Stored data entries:
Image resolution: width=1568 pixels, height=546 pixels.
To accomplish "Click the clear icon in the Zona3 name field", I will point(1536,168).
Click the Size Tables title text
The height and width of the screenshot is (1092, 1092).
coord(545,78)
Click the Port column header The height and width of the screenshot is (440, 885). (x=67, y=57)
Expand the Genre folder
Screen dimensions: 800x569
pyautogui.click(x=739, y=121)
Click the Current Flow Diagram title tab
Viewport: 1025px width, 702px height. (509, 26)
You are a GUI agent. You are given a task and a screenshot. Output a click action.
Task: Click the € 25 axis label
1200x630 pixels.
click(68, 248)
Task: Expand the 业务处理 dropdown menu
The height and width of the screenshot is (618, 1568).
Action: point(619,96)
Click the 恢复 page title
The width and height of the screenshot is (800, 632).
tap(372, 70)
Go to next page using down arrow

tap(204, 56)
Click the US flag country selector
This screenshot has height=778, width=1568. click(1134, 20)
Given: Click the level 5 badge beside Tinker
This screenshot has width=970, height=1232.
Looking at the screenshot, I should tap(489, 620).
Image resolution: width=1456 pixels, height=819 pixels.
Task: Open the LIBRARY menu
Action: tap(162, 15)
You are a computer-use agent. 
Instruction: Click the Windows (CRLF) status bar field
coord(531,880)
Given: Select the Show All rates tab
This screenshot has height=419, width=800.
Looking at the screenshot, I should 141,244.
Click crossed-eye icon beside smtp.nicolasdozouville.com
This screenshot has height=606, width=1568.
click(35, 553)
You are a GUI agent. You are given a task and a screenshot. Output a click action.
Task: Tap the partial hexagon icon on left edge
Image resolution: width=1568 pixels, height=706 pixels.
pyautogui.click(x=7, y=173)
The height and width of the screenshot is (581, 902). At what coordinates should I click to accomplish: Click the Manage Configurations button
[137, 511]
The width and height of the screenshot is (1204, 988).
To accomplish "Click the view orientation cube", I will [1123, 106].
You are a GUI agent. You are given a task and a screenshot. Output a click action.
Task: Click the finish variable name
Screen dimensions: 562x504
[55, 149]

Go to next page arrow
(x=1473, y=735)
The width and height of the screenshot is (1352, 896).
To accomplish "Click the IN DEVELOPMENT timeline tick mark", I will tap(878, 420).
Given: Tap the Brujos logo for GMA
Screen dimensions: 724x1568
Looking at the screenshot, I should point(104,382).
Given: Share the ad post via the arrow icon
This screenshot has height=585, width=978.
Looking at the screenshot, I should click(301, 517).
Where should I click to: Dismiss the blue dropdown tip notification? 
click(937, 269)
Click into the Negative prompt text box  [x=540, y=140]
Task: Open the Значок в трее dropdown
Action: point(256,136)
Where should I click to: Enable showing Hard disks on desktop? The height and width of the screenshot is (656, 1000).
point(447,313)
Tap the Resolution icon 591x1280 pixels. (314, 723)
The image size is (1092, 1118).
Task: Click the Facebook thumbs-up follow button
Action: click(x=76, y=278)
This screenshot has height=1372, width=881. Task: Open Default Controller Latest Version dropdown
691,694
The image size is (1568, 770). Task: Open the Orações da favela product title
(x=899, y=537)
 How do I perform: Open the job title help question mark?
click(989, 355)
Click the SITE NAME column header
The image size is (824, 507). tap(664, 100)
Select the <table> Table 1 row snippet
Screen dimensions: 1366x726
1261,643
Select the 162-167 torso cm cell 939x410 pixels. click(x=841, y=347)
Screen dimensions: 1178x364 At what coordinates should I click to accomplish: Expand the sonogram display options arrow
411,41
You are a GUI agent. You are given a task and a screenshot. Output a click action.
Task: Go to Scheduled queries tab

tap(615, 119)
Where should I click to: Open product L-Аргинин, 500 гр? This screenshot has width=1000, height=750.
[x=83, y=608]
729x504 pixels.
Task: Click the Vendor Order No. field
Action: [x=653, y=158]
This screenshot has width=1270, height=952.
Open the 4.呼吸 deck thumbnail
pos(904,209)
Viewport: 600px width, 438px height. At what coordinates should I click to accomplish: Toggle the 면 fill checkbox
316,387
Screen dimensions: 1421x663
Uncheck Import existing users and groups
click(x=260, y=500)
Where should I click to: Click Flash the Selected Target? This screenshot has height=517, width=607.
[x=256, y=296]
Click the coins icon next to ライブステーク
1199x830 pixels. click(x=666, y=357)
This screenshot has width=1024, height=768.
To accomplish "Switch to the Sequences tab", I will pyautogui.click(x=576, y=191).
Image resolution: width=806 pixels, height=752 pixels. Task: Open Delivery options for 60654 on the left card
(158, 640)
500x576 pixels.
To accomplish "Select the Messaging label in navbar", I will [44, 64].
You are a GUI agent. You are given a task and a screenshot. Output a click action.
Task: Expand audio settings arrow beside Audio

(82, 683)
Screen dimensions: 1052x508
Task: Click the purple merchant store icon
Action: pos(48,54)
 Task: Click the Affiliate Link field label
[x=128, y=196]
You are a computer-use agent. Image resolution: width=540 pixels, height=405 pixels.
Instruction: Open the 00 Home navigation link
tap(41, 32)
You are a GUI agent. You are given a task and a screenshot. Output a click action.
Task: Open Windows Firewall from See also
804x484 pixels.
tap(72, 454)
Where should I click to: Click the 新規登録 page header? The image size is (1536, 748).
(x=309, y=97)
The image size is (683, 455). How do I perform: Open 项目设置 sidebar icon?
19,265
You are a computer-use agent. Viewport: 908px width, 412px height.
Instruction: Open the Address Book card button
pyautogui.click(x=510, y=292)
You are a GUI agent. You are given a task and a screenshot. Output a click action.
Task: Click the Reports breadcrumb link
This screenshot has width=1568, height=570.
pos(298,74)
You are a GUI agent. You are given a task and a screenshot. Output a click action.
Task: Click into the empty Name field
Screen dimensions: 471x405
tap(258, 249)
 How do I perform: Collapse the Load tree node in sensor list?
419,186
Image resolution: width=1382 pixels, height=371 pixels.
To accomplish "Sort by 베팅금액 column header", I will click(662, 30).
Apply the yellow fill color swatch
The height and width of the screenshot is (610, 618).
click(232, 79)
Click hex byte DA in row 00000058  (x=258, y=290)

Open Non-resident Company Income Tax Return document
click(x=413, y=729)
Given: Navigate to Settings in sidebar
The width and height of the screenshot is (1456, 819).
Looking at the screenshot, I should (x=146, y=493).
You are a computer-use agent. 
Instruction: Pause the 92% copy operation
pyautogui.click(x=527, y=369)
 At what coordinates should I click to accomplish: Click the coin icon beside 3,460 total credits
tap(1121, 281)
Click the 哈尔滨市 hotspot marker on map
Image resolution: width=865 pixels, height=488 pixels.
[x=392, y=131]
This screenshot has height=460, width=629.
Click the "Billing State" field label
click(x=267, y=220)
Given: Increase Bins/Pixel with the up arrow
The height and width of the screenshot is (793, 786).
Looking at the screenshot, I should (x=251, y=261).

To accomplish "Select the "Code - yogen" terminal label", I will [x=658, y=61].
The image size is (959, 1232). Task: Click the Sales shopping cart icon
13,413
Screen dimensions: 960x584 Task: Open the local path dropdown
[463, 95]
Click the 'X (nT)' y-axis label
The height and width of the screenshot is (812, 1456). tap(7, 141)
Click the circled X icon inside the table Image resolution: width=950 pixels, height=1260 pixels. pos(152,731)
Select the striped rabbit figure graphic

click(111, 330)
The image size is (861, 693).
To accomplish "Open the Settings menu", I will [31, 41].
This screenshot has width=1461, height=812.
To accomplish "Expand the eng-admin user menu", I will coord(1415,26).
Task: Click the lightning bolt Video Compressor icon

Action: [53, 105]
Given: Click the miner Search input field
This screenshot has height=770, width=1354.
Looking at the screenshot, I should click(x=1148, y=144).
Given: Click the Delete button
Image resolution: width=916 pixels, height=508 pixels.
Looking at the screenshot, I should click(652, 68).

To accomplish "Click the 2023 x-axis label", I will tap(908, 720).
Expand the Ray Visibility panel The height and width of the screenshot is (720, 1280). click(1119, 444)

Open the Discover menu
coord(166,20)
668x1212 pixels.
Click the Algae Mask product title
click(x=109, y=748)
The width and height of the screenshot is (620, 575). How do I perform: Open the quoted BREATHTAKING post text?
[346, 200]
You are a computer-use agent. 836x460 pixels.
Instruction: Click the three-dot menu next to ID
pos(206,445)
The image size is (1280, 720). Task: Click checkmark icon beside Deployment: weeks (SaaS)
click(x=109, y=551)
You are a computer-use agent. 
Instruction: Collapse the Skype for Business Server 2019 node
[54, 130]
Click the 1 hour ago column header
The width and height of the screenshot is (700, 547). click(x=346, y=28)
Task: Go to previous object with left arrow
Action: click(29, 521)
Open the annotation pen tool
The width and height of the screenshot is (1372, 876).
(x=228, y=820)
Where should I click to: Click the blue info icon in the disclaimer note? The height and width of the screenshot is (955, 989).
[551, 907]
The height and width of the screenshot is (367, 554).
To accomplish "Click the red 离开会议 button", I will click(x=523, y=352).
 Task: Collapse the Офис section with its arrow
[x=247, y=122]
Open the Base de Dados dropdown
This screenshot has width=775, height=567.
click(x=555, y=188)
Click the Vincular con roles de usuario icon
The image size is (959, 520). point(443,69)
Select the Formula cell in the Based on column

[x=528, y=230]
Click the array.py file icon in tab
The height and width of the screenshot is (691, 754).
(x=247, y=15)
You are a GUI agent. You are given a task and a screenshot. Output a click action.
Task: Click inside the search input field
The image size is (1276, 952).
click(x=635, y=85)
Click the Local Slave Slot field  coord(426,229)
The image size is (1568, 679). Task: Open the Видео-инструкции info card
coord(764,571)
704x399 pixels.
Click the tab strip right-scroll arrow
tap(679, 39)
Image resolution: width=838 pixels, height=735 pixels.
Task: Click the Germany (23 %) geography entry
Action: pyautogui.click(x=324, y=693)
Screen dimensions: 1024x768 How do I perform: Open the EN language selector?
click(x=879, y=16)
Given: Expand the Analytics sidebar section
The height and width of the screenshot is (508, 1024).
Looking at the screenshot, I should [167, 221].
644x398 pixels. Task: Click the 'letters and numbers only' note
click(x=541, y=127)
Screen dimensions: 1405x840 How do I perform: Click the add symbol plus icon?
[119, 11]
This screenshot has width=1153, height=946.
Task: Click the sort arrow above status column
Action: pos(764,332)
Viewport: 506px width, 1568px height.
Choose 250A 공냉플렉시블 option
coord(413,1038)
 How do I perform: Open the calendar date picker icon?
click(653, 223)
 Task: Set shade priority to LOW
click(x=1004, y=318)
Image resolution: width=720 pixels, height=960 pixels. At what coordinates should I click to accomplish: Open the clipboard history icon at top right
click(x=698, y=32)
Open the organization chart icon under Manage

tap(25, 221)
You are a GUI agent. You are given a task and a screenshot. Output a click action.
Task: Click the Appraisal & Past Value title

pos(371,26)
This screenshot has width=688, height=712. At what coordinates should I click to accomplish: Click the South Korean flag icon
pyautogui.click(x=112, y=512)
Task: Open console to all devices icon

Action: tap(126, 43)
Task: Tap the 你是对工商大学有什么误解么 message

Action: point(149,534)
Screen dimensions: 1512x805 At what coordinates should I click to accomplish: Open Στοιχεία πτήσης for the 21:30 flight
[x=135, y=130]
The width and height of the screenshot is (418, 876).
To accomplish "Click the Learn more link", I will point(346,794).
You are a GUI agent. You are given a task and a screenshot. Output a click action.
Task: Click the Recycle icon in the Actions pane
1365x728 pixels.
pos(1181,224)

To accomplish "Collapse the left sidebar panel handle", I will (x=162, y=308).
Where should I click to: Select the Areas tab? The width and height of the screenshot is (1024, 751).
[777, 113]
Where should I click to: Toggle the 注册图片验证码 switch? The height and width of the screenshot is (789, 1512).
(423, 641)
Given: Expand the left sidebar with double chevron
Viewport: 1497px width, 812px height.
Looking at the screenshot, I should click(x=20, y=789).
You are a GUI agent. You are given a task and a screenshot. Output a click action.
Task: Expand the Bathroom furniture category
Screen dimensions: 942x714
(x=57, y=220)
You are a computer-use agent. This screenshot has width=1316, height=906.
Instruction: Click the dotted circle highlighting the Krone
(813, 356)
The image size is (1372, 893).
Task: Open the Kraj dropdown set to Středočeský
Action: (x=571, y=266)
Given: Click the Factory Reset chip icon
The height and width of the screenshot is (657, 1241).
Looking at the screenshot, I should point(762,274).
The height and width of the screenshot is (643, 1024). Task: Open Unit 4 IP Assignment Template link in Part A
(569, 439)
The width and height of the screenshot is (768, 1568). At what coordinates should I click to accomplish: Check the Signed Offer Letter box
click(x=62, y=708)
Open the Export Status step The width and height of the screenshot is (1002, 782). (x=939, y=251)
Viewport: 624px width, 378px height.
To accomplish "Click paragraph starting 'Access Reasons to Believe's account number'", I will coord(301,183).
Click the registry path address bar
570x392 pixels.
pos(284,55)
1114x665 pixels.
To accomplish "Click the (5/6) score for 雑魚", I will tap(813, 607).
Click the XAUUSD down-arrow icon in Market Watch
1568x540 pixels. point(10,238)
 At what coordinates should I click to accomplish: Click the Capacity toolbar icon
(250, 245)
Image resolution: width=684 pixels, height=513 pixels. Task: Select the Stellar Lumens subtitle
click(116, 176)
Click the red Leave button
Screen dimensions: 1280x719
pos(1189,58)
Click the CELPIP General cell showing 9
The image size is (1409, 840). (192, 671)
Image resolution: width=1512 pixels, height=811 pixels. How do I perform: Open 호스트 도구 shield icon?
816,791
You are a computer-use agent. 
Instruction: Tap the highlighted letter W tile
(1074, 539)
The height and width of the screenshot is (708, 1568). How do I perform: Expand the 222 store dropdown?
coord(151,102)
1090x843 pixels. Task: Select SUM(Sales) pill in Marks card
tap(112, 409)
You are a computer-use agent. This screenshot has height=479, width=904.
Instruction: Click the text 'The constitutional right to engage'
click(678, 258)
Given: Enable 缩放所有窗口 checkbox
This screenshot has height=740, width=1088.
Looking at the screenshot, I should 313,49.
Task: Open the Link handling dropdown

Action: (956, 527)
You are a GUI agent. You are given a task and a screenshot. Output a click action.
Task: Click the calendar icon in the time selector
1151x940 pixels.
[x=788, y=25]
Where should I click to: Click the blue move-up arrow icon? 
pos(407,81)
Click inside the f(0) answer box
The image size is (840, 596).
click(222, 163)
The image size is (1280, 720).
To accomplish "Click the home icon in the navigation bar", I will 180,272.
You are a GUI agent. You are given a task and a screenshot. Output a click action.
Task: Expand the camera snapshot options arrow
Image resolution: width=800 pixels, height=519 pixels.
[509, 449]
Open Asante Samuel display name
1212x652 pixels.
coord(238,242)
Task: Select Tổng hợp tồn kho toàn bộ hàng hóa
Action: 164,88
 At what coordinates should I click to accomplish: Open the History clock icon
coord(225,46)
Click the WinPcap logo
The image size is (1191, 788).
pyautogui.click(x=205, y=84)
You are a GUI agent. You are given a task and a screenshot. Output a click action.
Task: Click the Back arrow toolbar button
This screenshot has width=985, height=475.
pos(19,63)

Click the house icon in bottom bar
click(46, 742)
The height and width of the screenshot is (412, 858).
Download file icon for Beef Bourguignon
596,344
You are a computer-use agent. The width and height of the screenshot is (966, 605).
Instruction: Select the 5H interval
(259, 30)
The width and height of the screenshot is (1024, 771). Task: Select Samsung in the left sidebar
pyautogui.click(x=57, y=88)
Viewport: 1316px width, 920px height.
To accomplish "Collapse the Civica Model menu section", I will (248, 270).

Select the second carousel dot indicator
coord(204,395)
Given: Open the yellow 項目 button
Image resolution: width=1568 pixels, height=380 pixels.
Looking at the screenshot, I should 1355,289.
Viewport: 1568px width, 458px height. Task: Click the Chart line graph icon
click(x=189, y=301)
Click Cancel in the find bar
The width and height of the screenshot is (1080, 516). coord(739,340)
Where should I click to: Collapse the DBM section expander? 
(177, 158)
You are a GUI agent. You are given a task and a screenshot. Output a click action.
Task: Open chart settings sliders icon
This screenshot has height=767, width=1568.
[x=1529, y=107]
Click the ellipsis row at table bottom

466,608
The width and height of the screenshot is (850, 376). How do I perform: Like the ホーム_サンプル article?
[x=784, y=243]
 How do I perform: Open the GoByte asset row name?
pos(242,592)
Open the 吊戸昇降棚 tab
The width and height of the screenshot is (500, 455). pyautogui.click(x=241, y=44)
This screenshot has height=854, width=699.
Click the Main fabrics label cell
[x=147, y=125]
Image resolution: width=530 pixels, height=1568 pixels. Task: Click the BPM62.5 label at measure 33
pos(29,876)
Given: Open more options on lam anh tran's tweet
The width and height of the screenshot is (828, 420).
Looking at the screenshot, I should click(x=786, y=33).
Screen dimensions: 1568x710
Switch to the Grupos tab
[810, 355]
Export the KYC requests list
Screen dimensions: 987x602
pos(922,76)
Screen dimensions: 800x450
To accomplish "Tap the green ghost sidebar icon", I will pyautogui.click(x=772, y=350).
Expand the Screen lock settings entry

__Problem to work on__
Search the lines above for the string "computer", then show every one that has it.

__Solution to this exercise__
You are a computer-use agent. 
You are a computer-use agent. Image resolution: width=540 pixels, height=405 pixels.
You are a computer-use agent. Viewport: 908px width, 412px height.
You are a computer-use agent. 
You are a computer-use agent. 836x460 pixels.
You are a computer-use agent. 
You are a computer-use agent. This screenshot has width=1316, height=906.
You are a computer-use agent. 
You are a computer-use agent. This screenshot has height=479, width=904.
You are a computer-use agent. The width and height of the screenshot is (966, 605).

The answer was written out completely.